Feb. 16 (Bloomberg) -- St. Joe Co., northern Florida’s largest private landowner, said it “adamantly opposes” a plan by executives of shareholder Fairholme Capital Management LLC to elect a new board.
Fairholme founder Bruce Berkowitz and President Charles Fernandez said today that they hired executive search firm Spencer Stuart and began soliciting investor approval to replace the developer’s board, which currently has seven members. Fairholme, based in Miami, owns about 29 percent of the company.
“St. Joe adamantly opposes Fairholme’s efforts to obtain control of the company without paying a control premium to all other shareholders,” the developer said in a statement today. If the executives “want to take control of St. Joe, they should make an offer to all shareholders to buy it,” the company said.
St. Joe gained 88 cents to $27.37 at 4:15 p.m. in New York Stock Exchange composite trading.
The shares have fallen 6 percent in the past year, compared with a 33 percent gain for the Bloomberg Americas Real Estate Index. The Watersound, Florida-based company has lost money for 10 consecutive quarters during the state’s real estate slump.
Berkowitz has proposed a slate of board nominees including himself, Fernandez, Carnival Corp.
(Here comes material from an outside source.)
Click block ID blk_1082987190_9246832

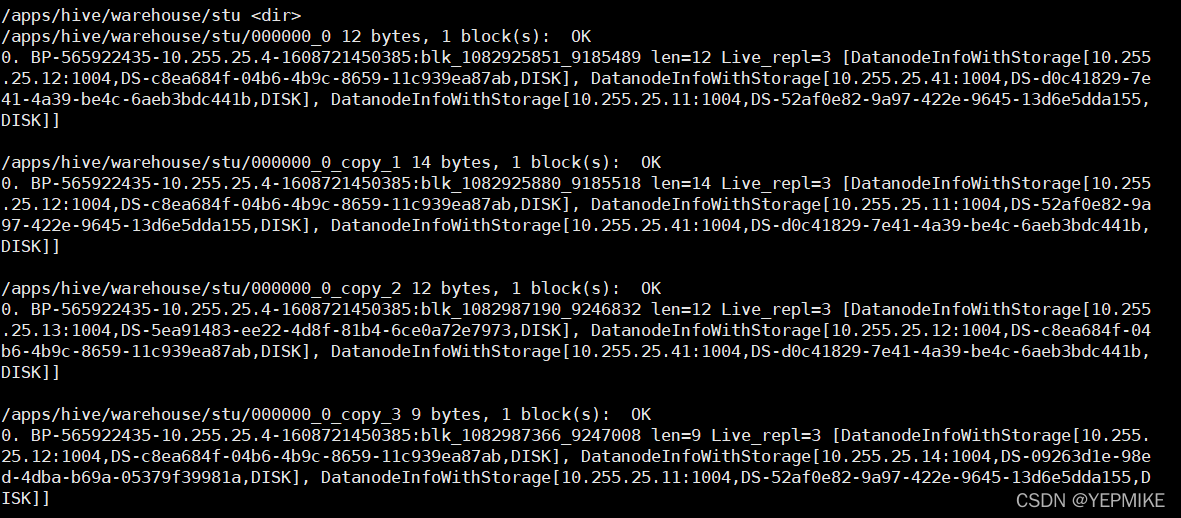[x=530, y=309]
Chief Operating Officer Howard Frank, and former Florida Governor Charlie Crist. Berkowitz and Fernandez resigned from the board Feb. 14, six weeks after they joined as outside directors, citing disagreements over its nominating and governance process.
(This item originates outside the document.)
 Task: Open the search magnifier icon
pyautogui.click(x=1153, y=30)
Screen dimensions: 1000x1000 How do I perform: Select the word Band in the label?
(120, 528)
“St. Joe management plans must reflect business reality,” Berkowitz wrote in a letter to shareholders today. “St. Joe management must stop selling cheap to fund wasteful spending.”
Chief Executive Officer William Britton Greene had total compensation of $2.8 million in 2009, when St. Joe reported a loss of $130 million on revenue of $138.3 million, according to the company and data compiled by Bloomberg.
St. Joe has been criticized by hedge-fund manager David Einhorn, who has said the company needs to take “substantial” asset-impairment charges. Based on the value of St. Joe’s timberland, the stock has a “single-digit” valuation, Einhorn’s Greenlight Capital Inc. said in a statement today.
“The land values don’t justify the stock price,” Greenlight said in the statement. “We do not believe cutting some executive compensation expenses or installing a new management team would bridge that gap.”
Berkowitz and Fernandez resigned less than a week after St. Joe said it hired Morgan Stanley to explore options to boost shareholder value, including a merger or sale.
The Fairholme executives said they would only be part of a board “where the majority of the directors are committed to shareholder value, pay for performance and effective corporate governance,” according to an e-mail to the board. “We have concluded that the current board is not in a position to propose such a slate of directors.”
The St. Joe board approved a shareholder rights plan that will “reduce the likelihood that any person or group would gain control of the company by open market accumulation or other coercive takeover tactics,” the company said in a statement late yesterday.
St. Joe has “smart, sophisticated shareholders,” who already hold the majority of its shares and can determine the outcome of a proxy fight, Berkowitz said today in an interview with Bloomberg Television.
“This should all be done in 45 days,” he said.
T. Rowe Price Associates Inc. is St. Joe’s biggest shareholder after Fairholme, with 11.25 percent, followed by Janus Capital Management LLC at 10.95 percent, according to data compiled by Bloomberg.
T. Rowe Price declined to comment, said Robert Benjamin, a spokesman for the Baltimore-based company. James Aber, a spokesman for Denver-based Janus, also declined to comment.
Berkowitz and Fernandez plan to create a website, takebackjoe.com, to receive shareholder suggestions for new directors, which Spencer Stuart will review. Berkowitz said he and Fernandez, Fairholme’s president, would serve on the board without pay.
“We are not looking to spend a dime of the company’s money,” Berkowitz, who was named the stock-fund manager of the decade last year by Morningstar Inc., wrote in the letter. “This is a matter of principle for us, and our return will be reflected in a more valuable St. Joe.”
Berkowitz said he and Fernandez expect to fill the remaining spots on a seven- or nine-member board with names proposed by shareholders and Spencer Stuart. Under Florida law, a majority can act by written consent to remove the existing board and elect a new one without a shareholder meeting, according to the letter.
The resignations of Berkowitz and Fernandez “are not in the best interest of all St. Joe shareholders,” the company said in a Feb. 14 statement. Berkowitz and Fernandez “substantially agreed” with the business plan and approved the exploration of alternatives, according to the statement.
“The St. Joe board has always been committed to strong corporate governance, protecting shareholders’ interests and creating superior results for the long term -- and that remains unchanged,” Greene wrote to employees in a letter contained in a Securities and Exchange Commission filing yesterday.
“I still believe St. Joe has tremendous value to unlock, but you have to have the right people to unlock it,” Berkowitz said earlier this week.
St. Joe’s annual meeting is scheduled for May 17 in Santa Rosa Beach, Florida.